Only one of these events may have been planned for NAIDOC Week 2014, but three certainly coincide to recognise Aboriginal culture and achievement.
The first is the presentation of Bangalang, by five young members of Wagana Aboriginal Dancers, who depart for the Commonwealth Youth Dance Festival, in Glasgow, on Friday, July 4. Their performance of Bangalang, a Wiradjuri word for autumn, was presented to an appreciative audience at Blue Mountains Cultural Centre last Sunday. Bangalang was choreographed by their teacher and mentor Jo Clancy, in collaboration with Becky Chatfield, with music and song by Jacinta Tobin.
Following their invitation to participate in the festival, Wagana members spent more than a year raising the $35,000 needed to deliver their team to Glasgow. In fact they exceeded their target by another $5000, which enabled them to fund beautiful costumes and props like the emu puppet heads seen in the photo. While each participating country is limited to a maximum seven minute performance, their days will be spent in workshops run by the other countries, with performances each evening. The Wagana dancers are thrilled with the global cultural experiences and networking opportunities offered by the festival.

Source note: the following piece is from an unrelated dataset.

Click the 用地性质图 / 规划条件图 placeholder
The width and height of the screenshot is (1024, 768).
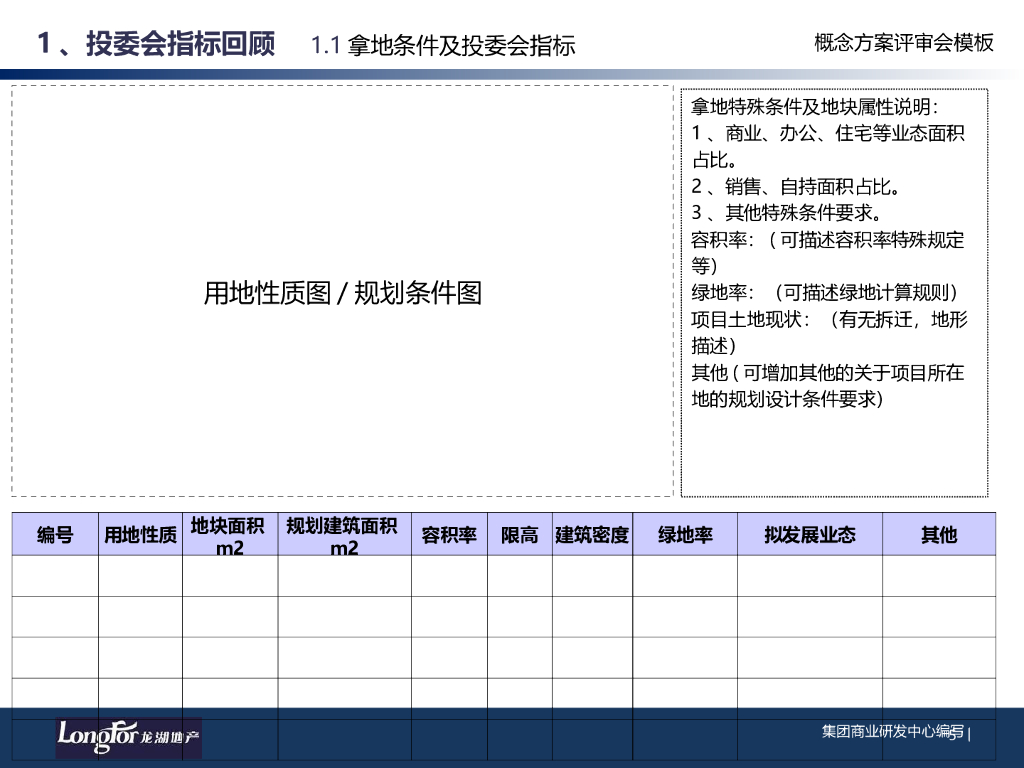[342, 293]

Another event gaining attention in NAIDOC Week is the launch of Christina Green’s book The Life of Riley. As a three year old child, Christina (then Riley) was taken from her Wiradjuri family into foster care. Following a series of horrendous experiences, she was then detained as an 12 year old, charged with her own neglect, in the notorious Parramatta Girls Home. From there she survived three periods of incarceration in the old Hay Gaol. In recent years, as survivors of the Parramatta Girls Home have come together to seek healing, she has worked with fellow Parragirl Bonney Djuric to ensure the future of the home and the Parramatta Female Factory Precinct as an international Site of Conscience.
The Life of Riley is Chris’s own life story pieced together during 25 years as she struggled to understand what had happened to her and why. Although a record of crushing privation and loss, it is also an extraordinary story of survival, spiritual strength and great wisdom. The Life of Riley, by Christina Green, $24.90, Paypal – email firstname.lastname@example.org. Leave a message including your name and postal address. Purchased books will be delivered in 5 – 7 days.
An alternative payment method is through direct deposit:
Bsb – 732 183
Acc – 596 014
Please note when purchasing The Life of Riley to message Chris through Facebook with your name and address and the book will be in the mail with your receipt delivered within 5-7 days.
From mid-west WA’s Upper Murchison region comes news of the third event, Wirnda Barna Aboriginal artists and their exhibition Drawing a Line in the Sand, at Hazlehurst Regional Gallery and Arts Centre, Gymea, in Sydney’s southern suburbs. The link with western Sydney is the manager at Wirnda Barna Artists, Brendan Penzer. Brendan is a visual arts and social ecology graduate from University of Western Sydney, where he conducted much of his research. Drawing a Line in the Sand continues at Hazlehurst Gallery until July 8. It will be great to have more news of Brendan and Wirnda Barna artists.